My earliest memories are of family road trips to see my grandparents in the South. We would drive from upstate New York to my mother’s hometown, Rock Hill, South Carolina. My grandfather owned a service station in town, and we would stop there on the way into town. My grandfather, smiling, covered in grease, would walk out of his service station to swiftly produce my favorite soda from the station’s vending machine—a Mello Yellow.
I later learned that wasn’t the original location of my grandfather’s service station. For nearly 30 years, he owned a different service station right off the highway in a bustling Black business district called Black Street. But "redevelopment" and the laws that came with it uprooted this thriving district and displaced the Black business owners and residents so white developers could move in.
Gentrification under the guise of community improvement forced my grandfather and his fellow business owners off the main roads into less lucrative locations where their businesses never financially recovered. Rock Hill has since acknowledged this injustice and erected a monument in honor of the displaced community, including a photo of my grandfather.
I have directly experienced racism in many ways. But systemic racism is a special kind of beast. It is often cloaked with a well-meaning veneer—appearing to be race-neutral or colorblind. It is often promulgated by well-intentioned people who point to things like public safety or community vitality as a justification. But a common denominator for the misguided decisions that have led to unfair systems is the lack of stakeholder inclusivity and equity at the decisionmaking table. The very people with a stake in these decisions are not in the room, or they are and their voices carry no weight. Imagine if the business owners of Black Street were at the table and had a say regarding the "redevelopment?"
The greatest evidence of systemic racism’s travesty of justice relates to policing, our criminal justice system, and the mass incarceration of Black men. The first time I set foot in a babyÖ±²¥app courthouse, I was a 1L at CU. I recall touring the courthouse, visiting various courtrooms and judges’ chambers. But I will never forget the fifth floor, where all the jailed people waited to be led, shackled, down hallways to court appearances. That day, in the Denver courthouse, I was confronted with the old-fashioned jail cells, packed with faces of color. I looked down the hallway of that holding cell area. Both sides were lined several people deep with Brown and Black men looking back at me. The images of the inside of a slave ship were eerily similar. That was 2007.

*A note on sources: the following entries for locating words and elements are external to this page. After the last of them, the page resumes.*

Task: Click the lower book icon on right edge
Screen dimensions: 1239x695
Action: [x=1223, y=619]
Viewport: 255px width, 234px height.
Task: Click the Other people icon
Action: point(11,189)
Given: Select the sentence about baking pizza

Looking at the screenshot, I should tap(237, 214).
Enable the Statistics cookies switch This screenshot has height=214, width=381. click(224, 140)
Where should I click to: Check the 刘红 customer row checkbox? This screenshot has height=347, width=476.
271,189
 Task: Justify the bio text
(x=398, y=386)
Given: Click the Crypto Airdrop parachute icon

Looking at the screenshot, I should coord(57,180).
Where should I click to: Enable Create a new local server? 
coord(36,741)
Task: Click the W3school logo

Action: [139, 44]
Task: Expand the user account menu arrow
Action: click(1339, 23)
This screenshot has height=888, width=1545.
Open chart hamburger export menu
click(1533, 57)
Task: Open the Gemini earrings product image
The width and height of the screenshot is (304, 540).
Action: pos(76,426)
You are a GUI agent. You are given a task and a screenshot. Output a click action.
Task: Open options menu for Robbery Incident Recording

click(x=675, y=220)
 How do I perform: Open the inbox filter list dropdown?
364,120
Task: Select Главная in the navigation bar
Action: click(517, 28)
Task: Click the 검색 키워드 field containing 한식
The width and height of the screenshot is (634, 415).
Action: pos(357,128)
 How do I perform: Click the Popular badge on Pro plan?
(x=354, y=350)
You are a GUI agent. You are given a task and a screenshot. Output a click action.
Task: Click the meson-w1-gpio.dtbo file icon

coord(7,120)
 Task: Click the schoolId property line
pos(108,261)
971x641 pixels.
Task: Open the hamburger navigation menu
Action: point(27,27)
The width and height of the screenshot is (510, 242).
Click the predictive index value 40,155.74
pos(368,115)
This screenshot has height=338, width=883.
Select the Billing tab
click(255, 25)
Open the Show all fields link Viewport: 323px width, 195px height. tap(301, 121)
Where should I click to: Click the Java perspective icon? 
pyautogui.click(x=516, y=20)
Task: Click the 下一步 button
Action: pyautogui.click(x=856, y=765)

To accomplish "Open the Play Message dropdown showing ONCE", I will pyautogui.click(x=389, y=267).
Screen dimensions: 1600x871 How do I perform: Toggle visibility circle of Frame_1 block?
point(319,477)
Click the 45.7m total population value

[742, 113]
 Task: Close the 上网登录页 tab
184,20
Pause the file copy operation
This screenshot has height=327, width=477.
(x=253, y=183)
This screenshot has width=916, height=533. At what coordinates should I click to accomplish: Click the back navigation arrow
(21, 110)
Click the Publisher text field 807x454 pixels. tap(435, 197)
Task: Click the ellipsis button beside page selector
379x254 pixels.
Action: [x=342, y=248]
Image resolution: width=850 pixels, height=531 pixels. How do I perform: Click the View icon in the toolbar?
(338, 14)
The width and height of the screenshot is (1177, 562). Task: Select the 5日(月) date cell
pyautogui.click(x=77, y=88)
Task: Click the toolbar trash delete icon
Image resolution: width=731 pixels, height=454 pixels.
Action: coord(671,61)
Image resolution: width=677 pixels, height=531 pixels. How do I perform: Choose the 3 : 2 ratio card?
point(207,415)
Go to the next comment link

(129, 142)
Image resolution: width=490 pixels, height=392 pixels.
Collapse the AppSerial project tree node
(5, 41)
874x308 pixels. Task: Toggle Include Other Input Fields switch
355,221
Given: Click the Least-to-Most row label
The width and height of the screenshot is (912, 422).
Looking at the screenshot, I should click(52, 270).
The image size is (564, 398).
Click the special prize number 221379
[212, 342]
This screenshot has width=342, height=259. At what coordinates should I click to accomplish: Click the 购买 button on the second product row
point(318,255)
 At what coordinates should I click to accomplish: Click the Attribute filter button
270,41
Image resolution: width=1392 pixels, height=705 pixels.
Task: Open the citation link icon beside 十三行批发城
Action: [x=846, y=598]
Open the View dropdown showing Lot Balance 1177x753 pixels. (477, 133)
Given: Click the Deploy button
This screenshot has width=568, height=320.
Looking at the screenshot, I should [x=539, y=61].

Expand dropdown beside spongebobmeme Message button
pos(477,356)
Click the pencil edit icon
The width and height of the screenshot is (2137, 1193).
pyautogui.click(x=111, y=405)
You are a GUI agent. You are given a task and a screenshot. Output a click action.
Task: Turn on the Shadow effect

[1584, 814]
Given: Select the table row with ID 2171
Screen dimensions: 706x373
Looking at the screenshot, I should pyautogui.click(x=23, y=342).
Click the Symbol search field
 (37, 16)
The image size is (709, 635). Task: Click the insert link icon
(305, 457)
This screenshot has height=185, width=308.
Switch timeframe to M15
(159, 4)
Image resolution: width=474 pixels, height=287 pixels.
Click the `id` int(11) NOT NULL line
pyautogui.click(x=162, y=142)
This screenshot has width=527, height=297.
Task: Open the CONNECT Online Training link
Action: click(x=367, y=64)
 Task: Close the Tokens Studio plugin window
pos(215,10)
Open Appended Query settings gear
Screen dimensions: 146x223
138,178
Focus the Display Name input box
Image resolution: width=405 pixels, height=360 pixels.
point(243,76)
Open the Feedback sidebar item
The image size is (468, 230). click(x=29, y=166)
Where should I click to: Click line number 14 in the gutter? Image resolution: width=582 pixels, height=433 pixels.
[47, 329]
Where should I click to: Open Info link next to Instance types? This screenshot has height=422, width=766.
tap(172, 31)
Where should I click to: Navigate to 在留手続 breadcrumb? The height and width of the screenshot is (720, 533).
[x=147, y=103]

The injustices at Black Street and of mass incarceration are not demonstrative of a broken system. They are of a system that did, and continues to do, what it was designed to do. Whether the architects of this system intended these results is debatable. What is not in controversy is that the communities these systems harm were not in the room in a meaningful way when they were created. Calls to action to address systematic racism and inequality are the loudest I have witnessed in my lifetime. George Floyd, the Black Lives Matter signs lining my street—our society is focused on addressing the challenges and opportunities this moment demands. Lawyers are uniquely situated to change our systems. We will undoubtedly be in rooms and at tables where decisions are made that can make our society a better, more inclusive, and equitable place. Will we be inclusive of all the people these decisions affect? Will we advocate for their voices to be heard? I hope history will say our answer was yes. It is time for lawyers to cross the threshold of just being not racist to now being against racism. To not just talk and strategize, but to act boldly as allies and leaders.
My oldest son is 5 and has been asking about his skin color. I struggle with how to eventually tell him we were captured, enslaved, and tortured for 300 years, and that some people just hate us, as I will inevitably have to. But I find myself excited and proud to tell him about generations of our family who have stood strong in the face of oppression to improve our collective condition. As I struggle to respond, I wonder what he will tell his sons?
A. Tyrone Glover (’09) is a civil rights and criminal defense lawyer in Denver, babyÖ±²¥app.